With an airport already sited in Asaba, barely one hour from the furthest parts of Anambra State, with an estimated distance of 12 km to Oba, 8 km to Ogbaru, and 18 km to Umuleri, analysts are asking what purpose another airport in Anambra State would serve. The geographical location of the Asaba airport implies that 80 percent of the passengers arriving there would be South-East bound. This means that an airport in Asaba would almost play the same transportation role for Anambra State citizens as the Oba airport would have played. With this development, Delta State is has obviously positioned itself to competently take the advantage of the commercial and industrial cities of Onitsha and Nnewi which Anambra had long neglected.

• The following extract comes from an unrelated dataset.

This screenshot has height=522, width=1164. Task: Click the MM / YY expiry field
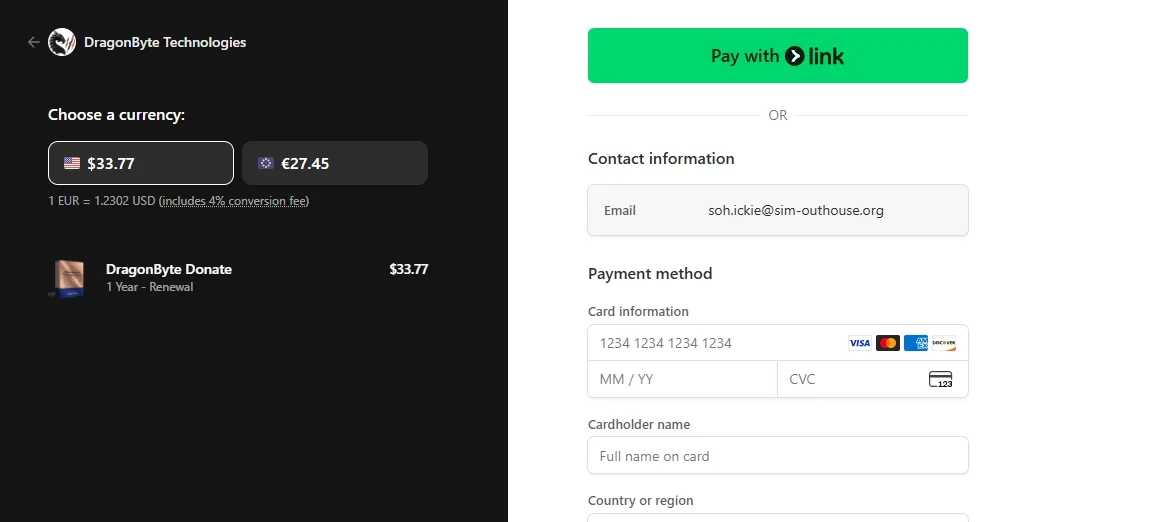tap(682, 379)
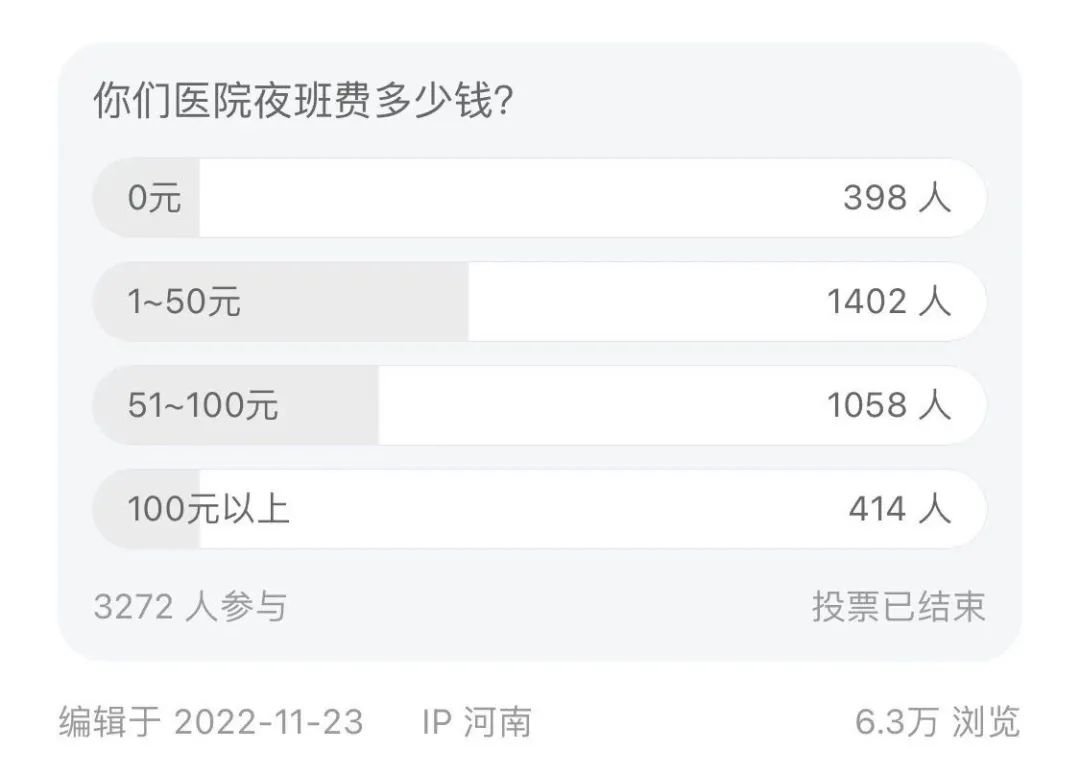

Meanwhile, traders at Onitsha and Nnewi have been reacting to the news of the relocation of the airport to Umuleri, which they said is too inside the hinterland and therefore largely inaccessible to them. Many of the traders who spoke to us said that the relocation of the airport would go down in history as the greatest blunder of the Obi administration, maintaining that the airport at Asaba would serve them far much better than an Anambra Airport in the heart of an evil forest.
“How will I leave Asaba and land in a remote hinterland like Umuleri, which is far removed from the express road, and then from there begin to wriggle my way to Onitsha? Except of course they are not building it for the people,” one respondent said.
Another respondent, Mr Chibuike Ogbuji, said, “If Obi insists on building the airport in Umuleri, then it will be clear to us that the airport is not meant for us. Unless he is building the airport for himself alone. Why did he abandon Oba in the first place?”
For some Anambrarians, however, the location does not make any difference, so long as the state has its own airport. “Our own is our own,” Chief Donatus Ifedi said. “We need our own airport in Anambra, no matter where it is located, so that we can be like others. They should stop playing dirty politics with an important project like an airport.”
On his part, Mr Tony Okoro, an Awka-based businessman, said that siting the airport in Umuleri is economically viable as it will bring development to Umuleri and other communities in Anambra East, which are easily the most backward and underdeveloped parts of Anambra State. He also pointed out that it was a great disservice that Anambra State, which has produced great figures in politics, business, ICT, literature, and other fields of endeavour, is yet to have an airport.
Whatever be the case, we are only worried that the Anambra Airport project has taken too long in materialising. How come an airport that was conceived over thirty years ago is yet to see the light of the day when planes are already taking off and landing on ones conceived just few years ago? If the Obi administration is sincere with the project, then it is not showing it. Moreover, the situation on ground seems to lend credence to the speculations of dirty politicking, given the controversies that have so far trailed the project, especially since the Obi administration.